Measuring security is one of the most difficult tasks a security leader faces. How do you measure something that has no quantifiable definition? There just isn’t an accepted metric by which to measure or compare, yet this is exactly what most board members want to know.
I always chuckle when I review a new contract for our company that has verbiage that says we must maintain “adequate security”. Do you know what “adequate security” means? I do. It means you haven’t been breached yet. By definition, once you are breached, your security wasn’t adequate. Agreeing legally to maintain “adequate security” is tantamount to legally agreeing to never be breached.
This is a real challenge for the security professional because we have all been taught that you can only manage what you can measure. Well…if that is true, how do we measure security?
For most of us, lacking any way to measure security directly, we resort to indirect measurement by measuring the attributes of a system that we believe to be secure.
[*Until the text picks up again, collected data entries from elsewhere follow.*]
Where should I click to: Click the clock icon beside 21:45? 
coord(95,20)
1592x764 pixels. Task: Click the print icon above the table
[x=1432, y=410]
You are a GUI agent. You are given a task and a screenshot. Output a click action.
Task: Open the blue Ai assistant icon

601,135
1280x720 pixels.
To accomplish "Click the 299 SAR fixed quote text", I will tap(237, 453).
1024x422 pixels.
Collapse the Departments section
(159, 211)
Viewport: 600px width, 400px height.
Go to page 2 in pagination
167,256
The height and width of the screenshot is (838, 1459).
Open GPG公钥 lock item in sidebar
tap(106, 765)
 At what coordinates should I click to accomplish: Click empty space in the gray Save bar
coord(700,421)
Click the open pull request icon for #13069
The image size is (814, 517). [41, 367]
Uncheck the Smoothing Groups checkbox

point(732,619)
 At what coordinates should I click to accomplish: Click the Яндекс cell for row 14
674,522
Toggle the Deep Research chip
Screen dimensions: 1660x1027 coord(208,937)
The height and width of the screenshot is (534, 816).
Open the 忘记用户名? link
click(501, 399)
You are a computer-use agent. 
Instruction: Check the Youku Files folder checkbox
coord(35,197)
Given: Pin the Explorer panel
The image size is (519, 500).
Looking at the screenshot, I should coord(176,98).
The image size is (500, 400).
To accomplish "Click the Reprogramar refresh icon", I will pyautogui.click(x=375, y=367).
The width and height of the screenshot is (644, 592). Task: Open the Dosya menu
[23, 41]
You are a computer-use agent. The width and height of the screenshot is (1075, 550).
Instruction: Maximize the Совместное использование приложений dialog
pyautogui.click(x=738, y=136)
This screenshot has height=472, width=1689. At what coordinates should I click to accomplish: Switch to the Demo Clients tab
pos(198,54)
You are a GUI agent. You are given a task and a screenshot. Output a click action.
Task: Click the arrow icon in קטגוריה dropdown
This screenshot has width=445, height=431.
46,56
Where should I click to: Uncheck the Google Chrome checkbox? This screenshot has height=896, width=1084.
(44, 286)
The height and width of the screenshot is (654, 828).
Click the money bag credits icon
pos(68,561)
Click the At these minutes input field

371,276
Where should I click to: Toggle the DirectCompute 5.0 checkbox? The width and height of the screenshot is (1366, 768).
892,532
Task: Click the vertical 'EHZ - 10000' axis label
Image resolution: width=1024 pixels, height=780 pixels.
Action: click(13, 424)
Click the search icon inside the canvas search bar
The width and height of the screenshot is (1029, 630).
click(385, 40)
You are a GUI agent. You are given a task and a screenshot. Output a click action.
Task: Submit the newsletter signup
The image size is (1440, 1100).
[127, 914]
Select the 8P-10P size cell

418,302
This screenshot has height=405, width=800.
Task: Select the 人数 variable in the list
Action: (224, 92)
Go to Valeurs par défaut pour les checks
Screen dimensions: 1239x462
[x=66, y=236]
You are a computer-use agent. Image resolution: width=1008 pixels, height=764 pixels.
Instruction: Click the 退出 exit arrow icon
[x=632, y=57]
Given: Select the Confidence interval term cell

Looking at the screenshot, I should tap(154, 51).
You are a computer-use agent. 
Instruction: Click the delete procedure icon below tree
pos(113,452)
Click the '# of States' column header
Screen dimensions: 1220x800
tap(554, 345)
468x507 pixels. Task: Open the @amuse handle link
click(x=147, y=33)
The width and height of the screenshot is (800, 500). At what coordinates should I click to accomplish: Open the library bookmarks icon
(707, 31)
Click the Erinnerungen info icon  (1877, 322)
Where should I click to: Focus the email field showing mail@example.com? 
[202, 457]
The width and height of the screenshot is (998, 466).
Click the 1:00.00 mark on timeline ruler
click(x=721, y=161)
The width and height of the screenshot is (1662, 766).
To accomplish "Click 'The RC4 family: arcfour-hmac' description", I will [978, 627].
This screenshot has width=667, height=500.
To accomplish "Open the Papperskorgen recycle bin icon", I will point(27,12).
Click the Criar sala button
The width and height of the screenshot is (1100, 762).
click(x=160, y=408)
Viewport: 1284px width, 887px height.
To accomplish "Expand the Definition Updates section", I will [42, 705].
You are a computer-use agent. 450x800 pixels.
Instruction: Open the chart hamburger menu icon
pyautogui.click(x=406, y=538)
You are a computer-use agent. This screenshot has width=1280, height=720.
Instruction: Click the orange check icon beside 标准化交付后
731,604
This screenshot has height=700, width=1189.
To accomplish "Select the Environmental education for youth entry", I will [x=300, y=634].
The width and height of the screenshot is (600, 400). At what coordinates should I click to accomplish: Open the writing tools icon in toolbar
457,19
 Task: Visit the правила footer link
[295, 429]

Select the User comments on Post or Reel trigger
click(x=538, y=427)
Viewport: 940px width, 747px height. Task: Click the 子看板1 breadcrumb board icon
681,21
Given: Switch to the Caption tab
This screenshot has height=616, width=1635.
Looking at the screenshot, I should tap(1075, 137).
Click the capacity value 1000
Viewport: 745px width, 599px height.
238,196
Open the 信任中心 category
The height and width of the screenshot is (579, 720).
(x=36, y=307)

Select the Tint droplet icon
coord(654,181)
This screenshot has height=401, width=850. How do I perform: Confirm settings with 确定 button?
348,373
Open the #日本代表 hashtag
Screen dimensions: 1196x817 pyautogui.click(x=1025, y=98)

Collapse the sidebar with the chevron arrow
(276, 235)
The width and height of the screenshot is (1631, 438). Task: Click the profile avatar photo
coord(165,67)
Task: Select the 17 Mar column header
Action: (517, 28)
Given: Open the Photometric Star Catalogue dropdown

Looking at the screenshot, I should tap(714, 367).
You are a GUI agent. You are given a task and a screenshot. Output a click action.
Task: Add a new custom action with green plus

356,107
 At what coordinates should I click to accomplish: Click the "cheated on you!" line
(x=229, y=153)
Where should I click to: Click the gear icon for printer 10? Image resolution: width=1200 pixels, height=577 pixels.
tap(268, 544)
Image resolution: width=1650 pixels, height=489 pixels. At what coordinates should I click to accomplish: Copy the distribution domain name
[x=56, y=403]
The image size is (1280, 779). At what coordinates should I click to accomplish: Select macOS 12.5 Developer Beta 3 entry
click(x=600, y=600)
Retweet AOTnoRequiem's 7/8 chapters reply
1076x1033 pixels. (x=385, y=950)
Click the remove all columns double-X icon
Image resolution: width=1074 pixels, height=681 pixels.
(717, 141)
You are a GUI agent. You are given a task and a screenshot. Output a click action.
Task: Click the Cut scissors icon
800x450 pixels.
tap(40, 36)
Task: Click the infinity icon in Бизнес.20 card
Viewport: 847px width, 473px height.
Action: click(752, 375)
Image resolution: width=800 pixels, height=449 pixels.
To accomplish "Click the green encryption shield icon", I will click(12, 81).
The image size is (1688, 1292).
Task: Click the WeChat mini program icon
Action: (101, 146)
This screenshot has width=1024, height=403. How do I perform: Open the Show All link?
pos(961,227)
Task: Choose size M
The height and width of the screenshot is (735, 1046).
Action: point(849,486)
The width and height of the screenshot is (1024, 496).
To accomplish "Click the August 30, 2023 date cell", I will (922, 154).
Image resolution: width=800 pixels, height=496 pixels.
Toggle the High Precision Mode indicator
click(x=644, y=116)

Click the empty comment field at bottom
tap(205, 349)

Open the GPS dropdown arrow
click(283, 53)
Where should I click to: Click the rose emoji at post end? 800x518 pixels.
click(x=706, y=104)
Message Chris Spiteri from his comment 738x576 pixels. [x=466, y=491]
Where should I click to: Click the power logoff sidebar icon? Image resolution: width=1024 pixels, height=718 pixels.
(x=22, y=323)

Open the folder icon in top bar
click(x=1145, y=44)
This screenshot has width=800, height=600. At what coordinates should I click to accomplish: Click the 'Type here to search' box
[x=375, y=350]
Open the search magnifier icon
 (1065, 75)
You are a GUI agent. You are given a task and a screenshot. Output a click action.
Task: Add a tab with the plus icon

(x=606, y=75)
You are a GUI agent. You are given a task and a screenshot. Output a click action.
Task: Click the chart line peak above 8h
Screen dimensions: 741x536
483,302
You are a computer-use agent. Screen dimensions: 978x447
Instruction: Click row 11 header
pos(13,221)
Unfortunately, most of us are measuring the wrong things.
Most larger companies, or those in specific industries, perform audits that measure a predefined set of controls that are believed to be indicative of a secure system, and most of those controls are defined by any number of security frameworks (NIST, COBIT, ISO, etc.), but audits only tell us if we comply with reporting or control requirements.
One company, Secure Digital Solutions, an information security firm headquartered in Minneapolis, recognized this conundrum and built a tool that doesn’t actually measure security, but it measures controls in a way that reveals patterns and process issues. More importantly it provides advice on what to do to be more secure.
“Controls are for auditors. Processes are for managers,” says Chad Boeckmann, founder and CEO of Secure Digital Solutions.
I think he’s on to something.
Security isn’t a machine problem. It is a human problem. In the long run we can’t be more secure by just throwing more controls or bigger firewalls at the problem. We need to manage the people and the process of security. Those of you that follow my blog know that I’m a firm believer in the people part of every problem and every solution.
Boeckmann goes on to comment: “There are three aspects that a good security leader needs to consider beyond risk:
- The team’s capacity to get things accomplished
- The effectiveness of the team to accomplish the goals
- How to best represent the business value the security program is delivering
From the demo I saw, I’d say their TrustMAPP platform gives the security leader insight into all three. I’m always impressed when I see business people focusing on people and not just tools. Don’t get me wrong, tools are needed, but they should enhance how we deal with processes run by people and not simply used as a final solution to a control objective.
In the end, the security leader will be asked by others not only to measure the immeasurable, but to quantify and attest to the company’s state of security. Since it is pretty much impossible to do that with a purely technological approach to solving security challenges, and since security is a constant process, the security leader should focus on the process of continuously adapting and improving security and communicate the changes those processes have made.
The National Association of Corporate Directors published a survey in October 2015 indicating 31 percent of company directors are dissatisfied with the quality of information from management regarding cyber security. It is no longer adequate for a security leader report on the number of incidents they responded to or the success of the latest awareness campaign or phishing exercises. Security leaders must begin to speak the language of the business and show forecast improvements, investments required, and track improvement based on consistent key process indicators. This is the same rigor applied to other areas of the business and information security or cyber security must transcend.